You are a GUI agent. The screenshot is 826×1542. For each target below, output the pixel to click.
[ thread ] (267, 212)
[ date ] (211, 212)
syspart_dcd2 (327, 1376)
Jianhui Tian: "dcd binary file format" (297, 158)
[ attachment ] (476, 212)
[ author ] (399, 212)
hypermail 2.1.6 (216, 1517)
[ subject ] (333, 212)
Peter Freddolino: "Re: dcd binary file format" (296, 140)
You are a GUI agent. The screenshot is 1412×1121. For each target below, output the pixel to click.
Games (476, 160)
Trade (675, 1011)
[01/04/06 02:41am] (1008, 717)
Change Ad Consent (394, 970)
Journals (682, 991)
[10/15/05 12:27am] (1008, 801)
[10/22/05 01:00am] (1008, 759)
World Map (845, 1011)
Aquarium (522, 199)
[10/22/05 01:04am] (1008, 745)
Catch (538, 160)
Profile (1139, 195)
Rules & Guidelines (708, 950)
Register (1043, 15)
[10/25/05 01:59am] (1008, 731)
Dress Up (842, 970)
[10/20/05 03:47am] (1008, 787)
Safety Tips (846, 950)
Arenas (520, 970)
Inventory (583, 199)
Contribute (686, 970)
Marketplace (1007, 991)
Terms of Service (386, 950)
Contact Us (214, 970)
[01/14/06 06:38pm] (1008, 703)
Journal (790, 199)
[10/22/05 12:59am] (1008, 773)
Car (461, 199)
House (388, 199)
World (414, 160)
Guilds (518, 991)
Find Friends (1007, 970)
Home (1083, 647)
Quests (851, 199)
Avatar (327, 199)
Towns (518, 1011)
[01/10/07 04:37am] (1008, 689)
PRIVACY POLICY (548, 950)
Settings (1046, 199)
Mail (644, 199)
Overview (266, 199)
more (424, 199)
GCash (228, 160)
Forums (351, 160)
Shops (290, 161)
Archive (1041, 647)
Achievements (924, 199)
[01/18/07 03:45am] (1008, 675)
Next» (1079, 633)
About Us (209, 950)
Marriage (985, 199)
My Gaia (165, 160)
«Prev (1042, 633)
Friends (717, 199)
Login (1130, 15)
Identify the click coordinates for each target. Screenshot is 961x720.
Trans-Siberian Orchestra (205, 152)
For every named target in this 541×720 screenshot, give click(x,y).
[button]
# # # #
### [To be done]
Reproduce the material above verbatim, every line from start to finish, with no changes to wording, spacing, or punctuation.

### [Solution to the exercise]
You are a GUI agent. The screenshot is 826×1542. For each target below, output the pixel to click.
[ thread ] (267, 212)
[ date ] (211, 212)
syspart_dcd2 (327, 1376)
Jianhui Tian: "dcd binary file format" (297, 158)
[ attachment ] (476, 212)
[ author ] (399, 212)
hypermail 2.1.6 (216, 1517)
[ subject ] (333, 212)
Peter Freddolino: "Re: dcd binary file format" (296, 140)
You are a GUI agent. The screenshot is 1412×1121. For each target below, output the pixel to click.
Games (476, 160)
Trade (675, 1011)
[01/04/06 02:41am] (1008, 717)
Change Ad Consent (394, 970)
Journals (682, 991)
[10/15/05 12:27am] (1008, 801)
[10/22/05 01:00am] (1008, 759)
World Map (845, 1011)
Aquarium (522, 199)
[10/22/05 01:04am] (1008, 745)
Catch (538, 160)
Profile (1139, 195)
Rules & Guidelines (708, 950)
Register (1043, 15)
[10/25/05 01:59am] (1008, 731)
Dress Up (842, 970)
[10/20/05 03:47am] (1008, 787)
Safety Tips (846, 950)
Arenas (520, 970)
Inventory (583, 199)
Contribute (686, 970)
Marketplace (1007, 991)
Terms of Service (386, 950)
Contact Us (214, 970)
[01/14/06 06:38pm] (1008, 703)
Journal (790, 199)
[10/22/05 12:59am] (1008, 773)
Car (461, 199)
House (388, 199)
World (414, 160)
Guilds (518, 991)
Find Friends (1007, 970)
Home (1083, 647)
Quests (851, 199)
Avatar (327, 199)
Towns (518, 1011)
[01/10/07 04:37am] (1008, 689)
PRIVACY POLICY (548, 950)
Settings (1046, 199)
Mail (644, 199)
Overview (266, 199)
more (424, 199)
GCash (228, 160)
Forums (351, 160)
Shops (290, 161)
Archive (1041, 647)
Achievements (924, 199)
[01/18/07 03:45am] (1008, 675)
Next» (1079, 633)
About Us (209, 950)
Marriage (985, 199)
My Gaia (165, 160)
«Prev (1042, 633)
Friends (717, 199)
Login (1130, 15)
Identify the click coordinates for each target. Screenshot is 961x720.
Trans-Siberian Orchestra (205, 152)
For every named target in this 541×720 screenshot, give click(x,y).
[button]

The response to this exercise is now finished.